Having some gaps in her career to raise her 5 children, she commenced working in Haematology at University Hospital of Wales, Cardiff in 2009. There she was seconded into the role of Sickle cell and Thalassaemia nurse specialist for 6 months in 2015 and then returned to take on the role full time in 2017, insisting that the role evolved into an acute role to address the problems being faced by patients in the hospital setting.
Now working as part of a growing team funded by WHSCC, which will include youth worker, physiotherapist, and psychologist she will be over seeing the care of patients around South &West Wales.
She has been a member of the committee of UK Forum of Haemoglobinopathy disorders since 2019. Also assisted on the panel at Haemoglobinopathy peer review visits.
Since commencing her role in the service she has raised over £1000 for the Sickle Cell Society by completing a sponsored cycle around Cuba, and money for UK Thalassaemia Society by organising a “Drag Queen” night with one of the Thalassaemia patients performing. Also completed small fund raising events to fund the annual study days which are attended by secondary and primary care staff, plus the local patient’s support group.

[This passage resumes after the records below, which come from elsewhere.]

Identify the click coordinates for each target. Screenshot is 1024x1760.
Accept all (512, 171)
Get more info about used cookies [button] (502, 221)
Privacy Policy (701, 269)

Living with a rare genetic condition herself, Roanna Maharaj is a seasoned patient advocate who believes the patient’s voice needs to be included throughout the continuum of care from preventative medicine to potentially curative therapies. She is passionate about addressing the health inequities facing her community and believes in supporting health care professionals to provide consistent and quality care throughout the United Kingdom.
Roanna is a trustee of the UK Thalassaemia Society who leads on Public Health, Projects, and Patient Advocacy. She represents the UKTS and supports on National Haemoglobinopathy Panel, Clinical Reference Group (CRG) for haemoglobinopathies, UK Forum for Haemoglobin Disorders, Haemoglobinopathy Peer Review Steering Committee, Sickle Cell and Thalassaemia Screening Programme, National Institute for Care Excellence, Infected Blood Inquiry amongst others.
She holds a Bachelor of Science with honours in Psychology and a Master of Science with distinction in Health Psychology and is currently undertaking a PhD and doctoral training in Health Psychology.